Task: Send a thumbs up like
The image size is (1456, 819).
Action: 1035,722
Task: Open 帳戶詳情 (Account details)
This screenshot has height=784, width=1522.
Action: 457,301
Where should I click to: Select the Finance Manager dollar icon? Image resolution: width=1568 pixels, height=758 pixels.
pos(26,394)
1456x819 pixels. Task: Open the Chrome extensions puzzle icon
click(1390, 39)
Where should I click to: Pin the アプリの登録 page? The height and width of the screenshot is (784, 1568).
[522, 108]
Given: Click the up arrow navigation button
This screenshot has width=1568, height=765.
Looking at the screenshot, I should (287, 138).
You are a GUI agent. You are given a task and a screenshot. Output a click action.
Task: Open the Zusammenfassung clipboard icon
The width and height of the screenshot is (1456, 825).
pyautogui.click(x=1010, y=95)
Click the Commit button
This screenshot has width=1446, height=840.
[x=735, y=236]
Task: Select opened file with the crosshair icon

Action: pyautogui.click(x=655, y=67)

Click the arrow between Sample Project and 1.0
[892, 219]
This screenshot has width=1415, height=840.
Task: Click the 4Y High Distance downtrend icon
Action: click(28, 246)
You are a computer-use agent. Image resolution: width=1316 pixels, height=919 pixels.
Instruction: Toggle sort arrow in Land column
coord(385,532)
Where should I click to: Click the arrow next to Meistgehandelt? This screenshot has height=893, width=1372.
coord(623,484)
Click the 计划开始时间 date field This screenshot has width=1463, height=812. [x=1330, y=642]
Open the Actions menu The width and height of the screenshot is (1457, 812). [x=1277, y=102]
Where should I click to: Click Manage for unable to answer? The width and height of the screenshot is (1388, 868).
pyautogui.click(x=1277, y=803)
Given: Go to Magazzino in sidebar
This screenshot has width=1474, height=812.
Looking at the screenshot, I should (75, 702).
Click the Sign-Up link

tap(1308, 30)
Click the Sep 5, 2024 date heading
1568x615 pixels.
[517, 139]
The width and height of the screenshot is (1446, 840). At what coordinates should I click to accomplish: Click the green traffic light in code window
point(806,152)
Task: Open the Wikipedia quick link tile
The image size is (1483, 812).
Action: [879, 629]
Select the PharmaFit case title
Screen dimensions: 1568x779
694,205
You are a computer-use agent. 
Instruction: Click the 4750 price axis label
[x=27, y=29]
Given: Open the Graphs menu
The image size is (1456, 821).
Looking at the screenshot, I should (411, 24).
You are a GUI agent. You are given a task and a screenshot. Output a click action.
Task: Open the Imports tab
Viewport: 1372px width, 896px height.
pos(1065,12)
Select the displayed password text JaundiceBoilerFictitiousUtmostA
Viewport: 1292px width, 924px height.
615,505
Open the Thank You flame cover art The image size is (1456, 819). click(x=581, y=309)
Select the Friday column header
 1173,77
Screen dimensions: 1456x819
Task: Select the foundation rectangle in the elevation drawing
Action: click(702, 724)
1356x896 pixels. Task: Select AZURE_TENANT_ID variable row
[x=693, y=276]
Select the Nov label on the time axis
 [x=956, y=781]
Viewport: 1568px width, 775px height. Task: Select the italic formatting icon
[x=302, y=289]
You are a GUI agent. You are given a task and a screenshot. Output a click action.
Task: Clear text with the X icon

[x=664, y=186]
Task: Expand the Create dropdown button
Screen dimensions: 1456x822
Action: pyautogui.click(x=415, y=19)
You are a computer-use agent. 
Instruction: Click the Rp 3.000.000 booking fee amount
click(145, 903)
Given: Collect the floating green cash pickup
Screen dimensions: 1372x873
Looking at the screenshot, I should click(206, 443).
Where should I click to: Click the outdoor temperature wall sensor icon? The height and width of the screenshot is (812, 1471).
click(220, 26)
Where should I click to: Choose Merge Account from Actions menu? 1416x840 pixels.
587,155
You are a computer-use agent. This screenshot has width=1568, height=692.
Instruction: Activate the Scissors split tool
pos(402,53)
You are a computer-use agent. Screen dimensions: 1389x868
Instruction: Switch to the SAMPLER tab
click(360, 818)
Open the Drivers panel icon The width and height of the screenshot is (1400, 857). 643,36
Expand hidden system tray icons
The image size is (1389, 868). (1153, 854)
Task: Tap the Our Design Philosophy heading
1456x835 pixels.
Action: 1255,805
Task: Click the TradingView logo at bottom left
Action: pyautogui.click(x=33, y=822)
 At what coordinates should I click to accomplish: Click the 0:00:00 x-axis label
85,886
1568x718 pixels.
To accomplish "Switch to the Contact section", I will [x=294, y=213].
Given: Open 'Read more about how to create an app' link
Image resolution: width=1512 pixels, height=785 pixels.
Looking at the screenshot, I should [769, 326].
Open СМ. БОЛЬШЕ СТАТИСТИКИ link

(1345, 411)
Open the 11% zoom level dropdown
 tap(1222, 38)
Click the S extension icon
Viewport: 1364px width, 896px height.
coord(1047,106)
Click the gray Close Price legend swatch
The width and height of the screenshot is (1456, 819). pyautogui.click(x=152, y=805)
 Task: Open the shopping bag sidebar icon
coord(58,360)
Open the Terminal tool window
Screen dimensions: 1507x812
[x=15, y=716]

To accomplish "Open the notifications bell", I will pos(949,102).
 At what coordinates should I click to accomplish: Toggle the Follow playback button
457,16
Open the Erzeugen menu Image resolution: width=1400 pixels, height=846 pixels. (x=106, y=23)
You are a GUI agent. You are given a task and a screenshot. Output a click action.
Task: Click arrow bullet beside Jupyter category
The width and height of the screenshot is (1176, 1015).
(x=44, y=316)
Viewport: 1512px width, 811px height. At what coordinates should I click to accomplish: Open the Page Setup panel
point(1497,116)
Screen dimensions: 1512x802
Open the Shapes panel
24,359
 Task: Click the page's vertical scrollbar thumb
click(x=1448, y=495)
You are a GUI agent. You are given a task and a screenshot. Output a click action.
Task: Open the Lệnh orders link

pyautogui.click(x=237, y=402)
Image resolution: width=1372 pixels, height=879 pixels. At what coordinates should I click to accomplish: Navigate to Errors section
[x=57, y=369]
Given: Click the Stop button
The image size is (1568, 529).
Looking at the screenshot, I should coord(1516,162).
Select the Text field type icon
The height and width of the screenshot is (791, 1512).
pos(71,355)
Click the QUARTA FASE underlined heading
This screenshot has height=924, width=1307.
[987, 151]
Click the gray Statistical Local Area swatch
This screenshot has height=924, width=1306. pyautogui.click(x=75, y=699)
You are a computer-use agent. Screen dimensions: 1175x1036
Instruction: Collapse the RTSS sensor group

--------------------------------

### WHAT TO DO
Repeat the lines above exactly.

### ANSWER AREA
Task: Send a thumbs up like
The image size is (1456, 819).
Action: 1035,722
Task: Open 帳戶詳情 (Account details)
This screenshot has height=784, width=1522.
Action: 457,301
Where should I click to: Select the Finance Manager dollar icon? Image resolution: width=1568 pixels, height=758 pixels.
pos(26,394)
1456x819 pixels. Task: Open the Chrome extensions puzzle icon
click(1390, 39)
Where should I click to: Pin the アプリの登録 page? The height and width of the screenshot is (784, 1568).
[522, 108]
Given: Click the up arrow navigation button
This screenshot has width=1568, height=765.
Looking at the screenshot, I should (287, 138).
You are a GUI agent. You are given a task and a screenshot. Output a click action.
Task: Open the Zusammenfassung clipboard icon
The width and height of the screenshot is (1456, 825).
pyautogui.click(x=1010, y=95)
Click the Commit button
This screenshot has width=1446, height=840.
[x=735, y=236]
Task: Select opened file with the crosshair icon

Action: pyautogui.click(x=655, y=67)

Click the arrow between Sample Project and 1.0
[892, 219]
This screenshot has width=1415, height=840.
Task: Click the 4Y High Distance downtrend icon
Action: click(28, 246)
You are a computer-use agent. Image resolution: width=1316 pixels, height=919 pixels.
Instruction: Toggle sort arrow in Land column
coord(385,532)
Where should I click to: Click the arrow next to Meistgehandelt? This screenshot has height=893, width=1372.
coord(623,484)
Click the 计划开始时间 date field This screenshot has width=1463, height=812. [x=1330, y=642]
Open the Actions menu The width and height of the screenshot is (1457, 812). [x=1277, y=102]
Where should I click to: Click Manage for unable to answer? The width and height of the screenshot is (1388, 868).
pyautogui.click(x=1277, y=803)
Given: Go to Magazzino in sidebar
This screenshot has width=1474, height=812.
Looking at the screenshot, I should (75, 702).
Click the Sign-Up link

tap(1308, 30)
Click the Sep 5, 2024 date heading
1568x615 pixels.
[517, 139]
The width and height of the screenshot is (1446, 840). At what coordinates should I click to accomplish: Click the green traffic light in code window
point(806,152)
Task: Open the Wikipedia quick link tile
The image size is (1483, 812).
Action: [879, 629]
Select the PharmaFit case title
Screen dimensions: 1568x779
694,205
You are a computer-use agent. 
Instruction: Click the 4750 price axis label
[x=27, y=29]
Given: Open the Graphs menu
The image size is (1456, 821).
Looking at the screenshot, I should (411, 24).
You are a GUI agent. You are given a task and a screenshot. Output a click action.
Task: Open the Imports tab
Viewport: 1372px width, 896px height.
pos(1065,12)
Select the displayed password text JaundiceBoilerFictitiousUtmostA
Viewport: 1292px width, 924px height.
615,505
Open the Thank You flame cover art The image size is (1456, 819). click(x=581, y=309)
Select the Friday column header
 1173,77
Screen dimensions: 1456x819
Task: Select the foundation rectangle in the elevation drawing
Action: click(702, 724)
1356x896 pixels. Task: Select AZURE_TENANT_ID variable row
[x=693, y=276]
Select the Nov label on the time axis
 [x=956, y=781]
Viewport: 1568px width, 775px height. Task: Select the italic formatting icon
[x=302, y=289]
You are a GUI agent. You are given a task and a screenshot. Output a click action.
Task: Clear text with the X icon

[x=664, y=186]
Task: Expand the Create dropdown button
Screen dimensions: 1456x822
Action: pyautogui.click(x=415, y=19)
You are a computer-use agent. 
Instruction: Click the Rp 3.000.000 booking fee amount
click(145, 903)
Given: Collect the floating green cash pickup
Screen dimensions: 1372x873
Looking at the screenshot, I should click(206, 443).
Where should I click to: Click the outdoor temperature wall sensor icon? The height and width of the screenshot is (812, 1471).
click(220, 26)
Where should I click to: Choose Merge Account from Actions menu? 1416x840 pixels.
587,155
You are a computer-use agent. This screenshot has width=1568, height=692.
Instruction: Activate the Scissors split tool
pos(402,53)
You are a computer-use agent. Screen dimensions: 1389x868
Instruction: Switch to the SAMPLER tab
click(360, 818)
Open the Drivers panel icon The width and height of the screenshot is (1400, 857). 643,36
Expand hidden system tray icons
The image size is (1389, 868). (1153, 854)
Task: Tap the Our Design Philosophy heading
1456x835 pixels.
Action: 1255,805
Task: Click the TradingView logo at bottom left
Action: pyautogui.click(x=33, y=822)
 At what coordinates should I click to accomplish: Click the 0:00:00 x-axis label
85,886
1568x718 pixels.
To accomplish "Switch to the Contact section", I will [x=294, y=213].
Given: Open 'Read more about how to create an app' link
Image resolution: width=1512 pixels, height=785 pixels.
Looking at the screenshot, I should [769, 326].
Open СМ. БОЛЬШЕ СТАТИСТИКИ link

(1345, 411)
Open the 11% zoom level dropdown
 tap(1222, 38)
Click the S extension icon
Viewport: 1364px width, 896px height.
coord(1047,106)
Click the gray Close Price legend swatch
The width and height of the screenshot is (1456, 819). pyautogui.click(x=152, y=805)
 Task: Open the shopping bag sidebar icon
coord(58,360)
Open the Terminal tool window
Screen dimensions: 1507x812
[x=15, y=716]

To accomplish "Open the notifications bell", I will pos(949,102).
 At what coordinates should I click to accomplish: Toggle the Follow playback button
457,16
Open the Erzeugen menu Image resolution: width=1400 pixels, height=846 pixels. (x=106, y=23)
You are a GUI agent. You are given a task and a screenshot. Output a click action.
Task: Click arrow bullet beside Jupyter category
The width and height of the screenshot is (1176, 1015).
(x=44, y=316)
Viewport: 1512px width, 811px height. At what coordinates should I click to accomplish: Open the Page Setup panel
point(1497,116)
Screen dimensions: 1512x802
Open the Shapes panel
24,359
 Task: Click the page's vertical scrollbar thumb
click(x=1448, y=495)
You are a GUI agent. You are given a task and a screenshot. Output a click action.
Task: Open the Lệnh orders link

pyautogui.click(x=237, y=402)
Image resolution: width=1372 pixels, height=879 pixels. At what coordinates should I click to accomplish: Navigate to Errors section
[x=57, y=369]
Given: Click the Stop button
The image size is (1568, 529).
Looking at the screenshot, I should coord(1516,162).
Select the Text field type icon
The height and width of the screenshot is (791, 1512).
pos(71,355)
Click the QUARTA FASE underlined heading
This screenshot has height=924, width=1307.
[987, 151]
Click the gray Statistical Local Area swatch
This screenshot has height=924, width=1306. pyautogui.click(x=75, y=699)
You are a computer-use agent. Screen dimensions: 1175x1036
Instruction: Collapse the RTSS sensor group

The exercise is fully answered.